The partnership will take place through the GSMA mWomen Programme Global Development Alliance and will enable women to effectively use mobile phones to access life-enhancing information, networks and services - such as banking, education and healthcare.

Studies by the GSMA have shown that a 10 percent increase in mobile phone use has led to a 1.2 percent increase in gross domestic product (GDP) in low- and middle-income countries. However, research shows that women in the developing world are 21 percent less likely than men to own a mobile phone.

Secretary Clinton noted at the launch of the GSMA mWomen Programme in October 2010 that, "investing in women's progress is the most direct and effective way to invest in progress economically and socially globally."

For 300 million women in low- and middle- income countries, mobile technology is still out of reach. "It's not simply because it's too expensive . . . but it's because of an array of economic and social barriers, from a lack of literacy to a lack of income to the all-too-common belief that cell phones afford more freedom to women than they deserve," said Secretary Clinton.

Australian Foreign Minister Kevin Rudd said that a wide range of social and economic benefits can be delivered by extending mobile phone ownership to women.

"Mobile phones can provide women living in remote and rural areas with access to bank accounts and formal credit," said Mr. Rudd.

"In Pakistan, text messaging has been used to deliver basic literacy and numeracy classes. In India, texts have been used to provide agricultural commodity prices at markets, helping women to get the best prices for their produce."

Today four out of five mobile phone connections are in the developing world. Through mobile technology, the public and private sectors are able to engage with individuals in new and innovative ways to achieve development objectives and drive economic growth.
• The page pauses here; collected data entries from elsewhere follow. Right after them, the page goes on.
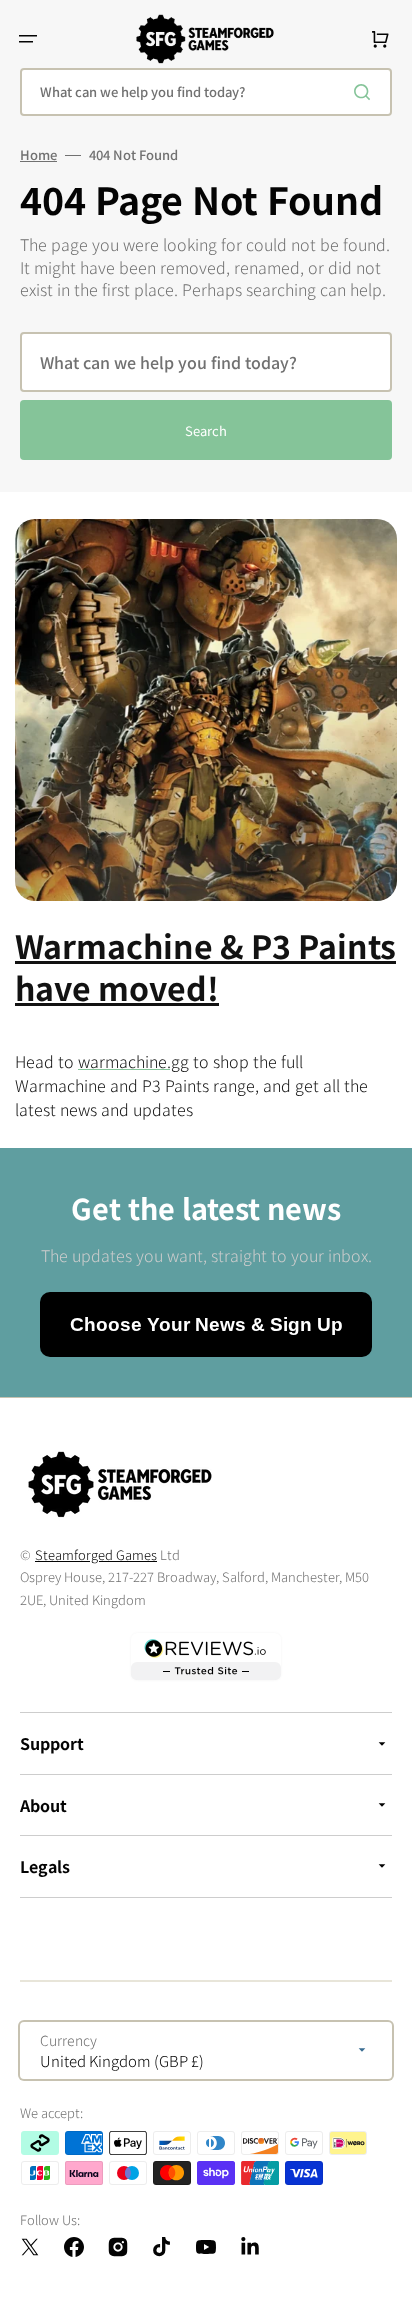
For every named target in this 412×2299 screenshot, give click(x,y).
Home (38, 155)
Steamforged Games (96, 1554)
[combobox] (206, 92)
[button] (28, 39)
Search (206, 430)
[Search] (366, 92)
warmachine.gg (133, 1061)
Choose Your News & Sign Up (206, 1324)
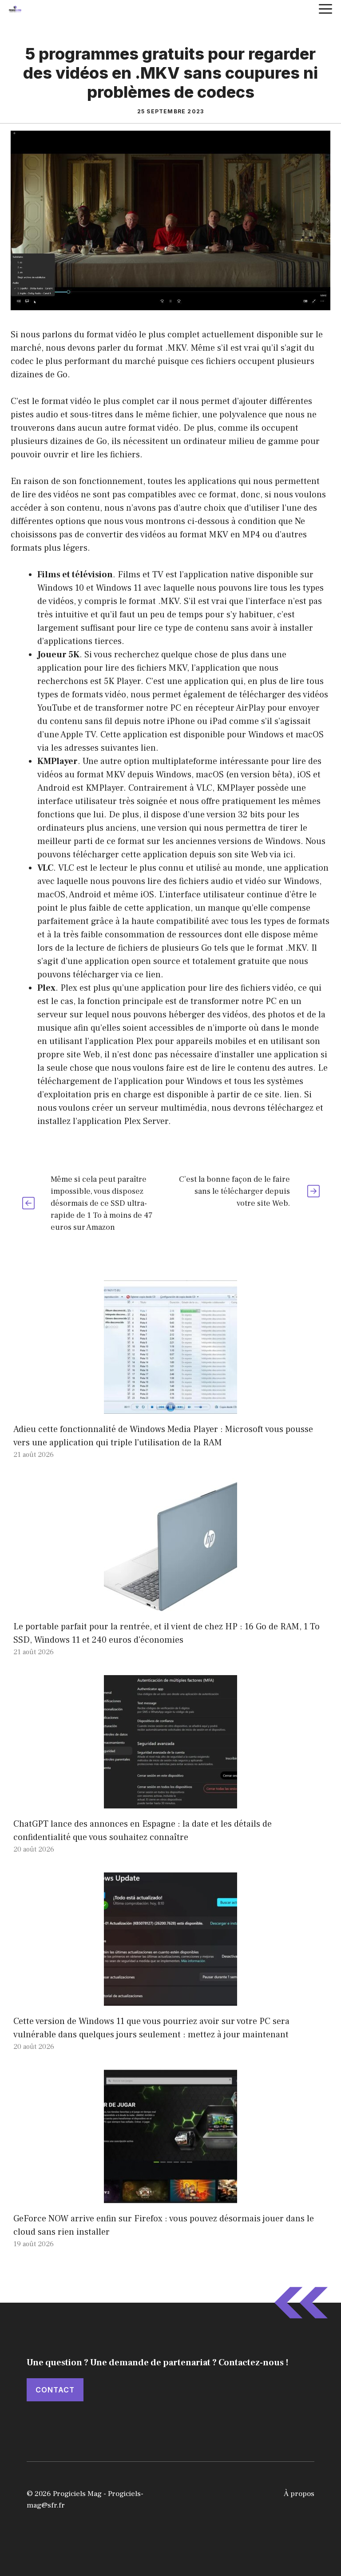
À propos (299, 2494)
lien (148, 748)
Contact (55, 2389)
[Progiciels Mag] (15, 9)
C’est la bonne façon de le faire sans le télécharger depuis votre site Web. (234, 1191)
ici (288, 854)
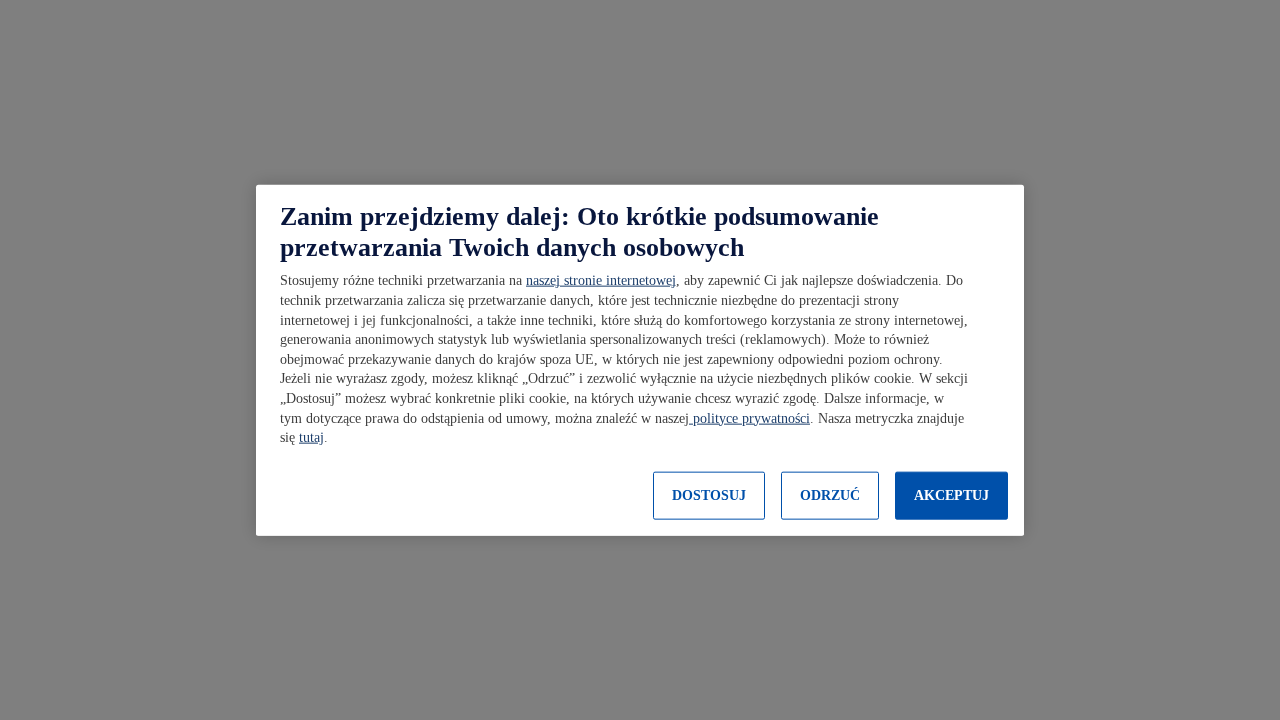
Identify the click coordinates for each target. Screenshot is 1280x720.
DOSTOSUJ (709, 495)
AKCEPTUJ (951, 495)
The Global Development Alliance is a USAID mechanism bringing together the core competencies of the private and public sector. The GSMA mWomen Programme Global Development Alliance is being implemented by the GSMA, leveraging the expertise, distribution and resources of its global mobile industry membership, including the 31 mWomen Working Group members who have each committed their company to help reduce the mobile phone gender gap.

"Mobile technology is a necessity in today's society, particularly in the developing world, where it provides an important lifeline for those who may not be connected through other means," commented Anne Bouverot, Director General, GSMA. "Through public/private partnerships such as this, mobile operators and other key players in the industry are able to engage with individuals in new and impactful ways. By marshaling the combined resources of the mobile industry - our technology, communications and people - we can make a real difference in the lives of women around the world."

"An estimated 70% of the world's unbanked and financially-underserved population are women," said Joseph Saunders, Chairman and Chief Executive Officer, Visa Inc. "Around the world, we have begun to see the power that mobile technology can have in extending the reach of electronic payments, providing the unbanked with tools for payments and other life-enhancing financial services, and bringing new participants into the global financial system. We are proud to join this innovative public-private partnership to empower women at the base of the economic pyramid and improve their lives through mobile technology."

Under this Global Development Alliance, the GSMA mWomen Programme will:

  • Shift mobile industry resources to reach underserved women and establish the women's market segment as a key opportunity for the mobile industry;
  • Catalyze the creation, launch and scaled distribution of life-enhancing mobile value-added services for underserved women;
  • Support underserved women's effective use and ability to engage with mobile technology; and
  • Provide access to mobile products and services to enable women's leadership and empowerment.

Key activities include:

  • Providing human resource grants to mobile operators to implement commercially viable and socially responsible mWomen offerings;
  • Providing grants for NGOs to collaborate with mobile operators in designing activities that address the barriers to mobile phone usage among women, particularly technical literacy and traditional attitudes surrounding women's ownership of mobile phones;
  • Conducting research into women's wants and needs, including for mobile value added services, such as mobile payments; and
  • Sharing knowledge and catalyzing the replication of best practices throughout the mobile industry and development community.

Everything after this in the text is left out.